Exercise details: A faithful transcription of the entries below is required.

** Entries provided follows **

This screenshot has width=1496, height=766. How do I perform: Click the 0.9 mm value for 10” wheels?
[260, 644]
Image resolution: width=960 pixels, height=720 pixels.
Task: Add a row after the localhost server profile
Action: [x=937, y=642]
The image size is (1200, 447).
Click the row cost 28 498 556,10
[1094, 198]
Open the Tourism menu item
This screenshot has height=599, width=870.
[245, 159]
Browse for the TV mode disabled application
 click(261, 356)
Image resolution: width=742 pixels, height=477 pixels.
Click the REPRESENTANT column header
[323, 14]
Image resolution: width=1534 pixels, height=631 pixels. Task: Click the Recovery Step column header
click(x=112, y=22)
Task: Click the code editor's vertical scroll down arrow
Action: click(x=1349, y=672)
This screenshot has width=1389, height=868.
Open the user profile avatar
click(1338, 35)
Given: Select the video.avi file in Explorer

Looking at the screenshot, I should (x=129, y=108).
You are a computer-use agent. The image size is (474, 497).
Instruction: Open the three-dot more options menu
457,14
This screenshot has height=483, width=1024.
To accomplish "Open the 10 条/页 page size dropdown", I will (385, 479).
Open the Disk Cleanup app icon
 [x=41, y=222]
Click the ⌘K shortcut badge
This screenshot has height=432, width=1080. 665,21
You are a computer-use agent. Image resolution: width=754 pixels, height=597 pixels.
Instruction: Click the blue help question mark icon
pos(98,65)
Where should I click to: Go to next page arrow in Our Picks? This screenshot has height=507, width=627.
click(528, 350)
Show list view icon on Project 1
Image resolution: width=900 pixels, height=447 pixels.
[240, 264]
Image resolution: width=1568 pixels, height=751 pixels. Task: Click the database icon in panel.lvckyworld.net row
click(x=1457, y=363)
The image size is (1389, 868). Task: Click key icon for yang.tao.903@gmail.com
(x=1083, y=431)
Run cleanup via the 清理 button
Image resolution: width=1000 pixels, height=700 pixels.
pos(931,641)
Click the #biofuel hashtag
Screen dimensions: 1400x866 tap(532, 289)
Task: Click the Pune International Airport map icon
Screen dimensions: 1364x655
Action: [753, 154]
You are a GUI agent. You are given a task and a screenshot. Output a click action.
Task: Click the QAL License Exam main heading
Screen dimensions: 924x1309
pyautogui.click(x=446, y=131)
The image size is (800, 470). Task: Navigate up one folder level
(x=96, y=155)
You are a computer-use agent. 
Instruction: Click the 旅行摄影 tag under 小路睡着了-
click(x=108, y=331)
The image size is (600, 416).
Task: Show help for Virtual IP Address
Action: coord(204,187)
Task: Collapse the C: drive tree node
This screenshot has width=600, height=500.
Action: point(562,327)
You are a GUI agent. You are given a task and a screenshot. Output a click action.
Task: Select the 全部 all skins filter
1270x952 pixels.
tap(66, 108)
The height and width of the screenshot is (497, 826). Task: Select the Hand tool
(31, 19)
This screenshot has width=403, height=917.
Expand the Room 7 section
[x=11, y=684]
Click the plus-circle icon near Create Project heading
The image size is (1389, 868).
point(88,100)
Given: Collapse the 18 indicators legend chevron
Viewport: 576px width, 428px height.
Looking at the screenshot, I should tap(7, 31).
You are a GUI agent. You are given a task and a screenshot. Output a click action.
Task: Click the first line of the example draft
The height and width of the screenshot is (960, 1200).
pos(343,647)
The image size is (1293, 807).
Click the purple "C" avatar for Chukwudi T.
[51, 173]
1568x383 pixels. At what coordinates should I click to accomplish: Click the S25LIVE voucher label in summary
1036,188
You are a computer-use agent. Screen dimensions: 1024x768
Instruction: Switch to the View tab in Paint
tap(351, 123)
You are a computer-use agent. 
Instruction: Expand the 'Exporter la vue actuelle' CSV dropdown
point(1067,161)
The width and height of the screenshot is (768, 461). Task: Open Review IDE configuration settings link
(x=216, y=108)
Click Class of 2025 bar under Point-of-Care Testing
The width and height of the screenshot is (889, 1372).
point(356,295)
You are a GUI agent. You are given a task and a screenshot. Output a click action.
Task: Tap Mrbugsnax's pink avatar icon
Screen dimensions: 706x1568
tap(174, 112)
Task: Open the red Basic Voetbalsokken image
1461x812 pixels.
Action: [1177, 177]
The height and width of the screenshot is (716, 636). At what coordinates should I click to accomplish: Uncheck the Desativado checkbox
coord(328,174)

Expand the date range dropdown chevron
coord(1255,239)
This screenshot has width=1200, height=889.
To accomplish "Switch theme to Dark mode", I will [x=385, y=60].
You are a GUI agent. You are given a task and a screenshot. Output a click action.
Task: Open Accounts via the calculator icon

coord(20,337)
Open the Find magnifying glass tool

** End of Entries provided **

Answer to this problem:
This screenshot has width=1496, height=766. How do I perform: Click the 0.9 mm value for 10” wheels?
[260, 644]
Image resolution: width=960 pixels, height=720 pixels.
Task: Add a row after the localhost server profile
Action: [x=937, y=642]
The image size is (1200, 447).
Click the row cost 28 498 556,10
[1094, 198]
Open the Tourism menu item
This screenshot has height=599, width=870.
[245, 159]
Browse for the TV mode disabled application
 click(261, 356)
Image resolution: width=742 pixels, height=477 pixels.
Click the REPRESENTANT column header
[323, 14]
Image resolution: width=1534 pixels, height=631 pixels. Task: Click the Recovery Step column header
click(x=112, y=22)
Task: Click the code editor's vertical scroll down arrow
Action: click(x=1349, y=672)
This screenshot has width=1389, height=868.
Open the user profile avatar
click(1338, 35)
Given: Select the video.avi file in Explorer

Looking at the screenshot, I should (x=129, y=108).
You are a computer-use agent. The image size is (474, 497).
Instruction: Open the three-dot more options menu
457,14
This screenshot has height=483, width=1024.
To accomplish "Open the 10 条/页 page size dropdown", I will (385, 479).
Open the Disk Cleanup app icon
 [x=41, y=222]
Click the ⌘K shortcut badge
This screenshot has height=432, width=1080. 665,21
You are a computer-use agent. Image resolution: width=754 pixels, height=597 pixels.
Instruction: Click the blue help question mark icon
pos(98,65)
Where should I click to: Go to next page arrow in Our Picks? This screenshot has height=507, width=627.
click(528, 350)
Show list view icon on Project 1
Image resolution: width=900 pixels, height=447 pixels.
[240, 264]
Image resolution: width=1568 pixels, height=751 pixels. Task: Click the database icon in panel.lvckyworld.net row
click(x=1457, y=363)
The image size is (1389, 868). Task: Click key icon for yang.tao.903@gmail.com
(x=1083, y=431)
Run cleanup via the 清理 button
Image resolution: width=1000 pixels, height=700 pixels.
pos(931,641)
Click the #biofuel hashtag
Screen dimensions: 1400x866 tap(532, 289)
Task: Click the Pune International Airport map icon
Screen dimensions: 1364x655
Action: [753, 154]
You are a GUI agent. You are given a task and a screenshot. Output a click action.
Task: Click the QAL License Exam main heading
Screen dimensions: 924x1309
pyautogui.click(x=446, y=131)
The image size is (800, 470). Task: Navigate up one folder level
(x=96, y=155)
You are a computer-use agent. 
Instruction: Click the 旅行摄影 tag under 小路睡着了-
click(x=108, y=331)
The image size is (600, 416).
Task: Show help for Virtual IP Address
Action: coord(204,187)
Task: Collapse the C: drive tree node
This screenshot has width=600, height=500.
Action: point(562,327)
You are a GUI agent. You are given a task and a screenshot. Output a click action.
Task: Select the 全部 all skins filter
1270x952 pixels.
tap(66, 108)
The height and width of the screenshot is (497, 826). Task: Select the Hand tool
(31, 19)
This screenshot has width=403, height=917.
Expand the Room 7 section
[x=11, y=684]
Click the plus-circle icon near Create Project heading
The image size is (1389, 868).
point(88,100)
Given: Collapse the 18 indicators legend chevron
Viewport: 576px width, 428px height.
Looking at the screenshot, I should tap(7, 31).
You are a GUI agent. You are given a task and a screenshot. Output a click action.
Task: Click the first line of the example draft
The height and width of the screenshot is (960, 1200).
pos(343,647)
The image size is (1293, 807).
Click the purple "C" avatar for Chukwudi T.
[51, 173]
1568x383 pixels. At what coordinates should I click to accomplish: Click the S25LIVE voucher label in summary
1036,188
You are a computer-use agent. Screen dimensions: 1024x768
Instruction: Switch to the View tab in Paint
tap(351, 123)
You are a computer-use agent. 
Instruction: Expand the 'Exporter la vue actuelle' CSV dropdown
point(1067,161)
The width and height of the screenshot is (768, 461). Task: Open Review IDE configuration settings link
(x=216, y=108)
Click Class of 2025 bar under Point-of-Care Testing
The width and height of the screenshot is (889, 1372).
point(356,295)
You are a GUI agent. You are given a task and a screenshot. Output a click action.
Task: Tap Mrbugsnax's pink avatar icon
Screen dimensions: 706x1568
tap(174, 112)
Task: Open the red Basic Voetbalsokken image
1461x812 pixels.
Action: [1177, 177]
The height and width of the screenshot is (716, 636). At what coordinates should I click to accomplish: Uncheck the Desativado checkbox
coord(328,174)

Expand the date range dropdown chevron
coord(1255,239)
This screenshot has width=1200, height=889.
To accomplish "Switch theme to Dark mode", I will [x=385, y=60].
You are a GUI agent. You are given a task and a screenshot. Output a click action.
Task: Open Accounts via the calculator icon

coord(20,337)
Open the Find magnifying glass tool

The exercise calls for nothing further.